Внизу, на Циммерштрассе, у подъезда остановилась какая-то девушка; она случайно проходила здесь. Вот, приподняв зонтик, она опустила в почтовый ящик письмо. В письме говорится: «Дорогой Фердинанд, твои оба письма я с благодарностью получила. Я сильно ошиблась в тебе и не думала, что дело примет такой оборот.
Ты сам понимаешь: для того чтобы нам соединиться на всю жизнь, мы слишком молоды. Думаю, ты с этим в конце концов согласишься. Ты, может быть, думал, что я, как все другие девушки? Не на такую напал, мой милый! Или, может быть, ты думаешь, что у меня есть деньги? Тогда ты глубоко ошибаешься. Я ведь простая девушка из рабочей семьи. Теперь ты все знаешь, и поступай, как считаешь нужным. Если б я знала, что из всего этого выйдет, я бы и вовсе тебе не писала. Вот что я об этом думаю, учти и решай сам. Тебе видней. С приветом. Анна».

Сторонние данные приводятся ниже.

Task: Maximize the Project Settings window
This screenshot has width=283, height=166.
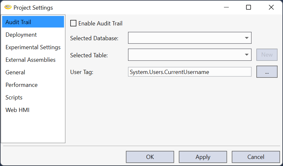Action: [248, 7]
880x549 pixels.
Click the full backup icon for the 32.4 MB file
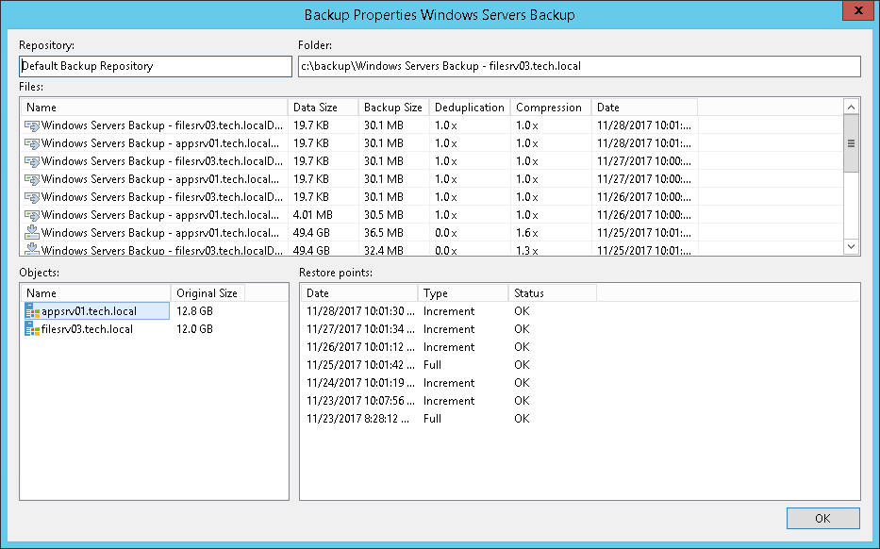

Во дворе этого же дома — во флигеле, на кухне, сидит другая девушка; мать ушла в магазин, и девушка тайком пишет дневник; ей двадцать шесть лет, она безработная. Последняя запись, от 10 июля, гласит: «Со вчерашнего дня я чувствую себя снова лучше; но светлых дней теперь так мало. Я ни с кем не могу поговорить откровенно. Поэтому я и решила все записывать. Когда у меня месячные, все валится у меня из рук, и каждый пустяк раздражает. Все, что я вижу в эти дни, вызывает во мне тягостные мысли, и я никак не могу отделаться от них; я страшно нервничаю и лишь с трудом могу заставить себя чем-либо заняться. Какая-то душевная тревога мучает меня — я хватаюсь то за одно, то за другое, но ничего у меня не клеится. Например: рано утром, когда я просыпаюсь, мне совершенно не хочется вставать, но я встаю через силу и стараюсь себя подбодрить. Но пока оденусь, я уже устаю. Одеваюсь я очень долго, потому что у меня в это время уже опять голова идет кругом от разных мыслей. Мне кажется, что я делаю все не так и что добром это не кончится. Бывает, брошу в печку кусок угля, вспыхнут искры, я пугаюсь, осматриваю себя с ног до головы, не загорелось ли что-нибудь на мне, и не испортила ли я чего, и не вспыхнет ли незаметно для меня самой пожар. И так — весь день; все, что ни делаю, кажется мне не под силу, а когда все-таки заставлю себя что-нибудь сделать, то у меня уходит очень много времени, хоть я и стараюсь справиться как можно скорее. Так и проходит день, а я ничего не успеваю, потому что все время занята своими мыслями, И как подумаю, что ничего у меня в жизни не ладится, сколько ни бейся, так и заплачу. Так у меня всегда проходят месячные. Они начались у меня на двенадцатом году. Мои родители считают все это притворством. Двадцати четырех лет я пыталась покончить с собой, но меня спасли. В то время я еще не имела половых сношений и возлагала на них большие надежды, но, к сожалению, напрасно. Я была очень умеренна, а в последнее время не хочу даже и слышать об этом, потому что я и физически очень ослабла.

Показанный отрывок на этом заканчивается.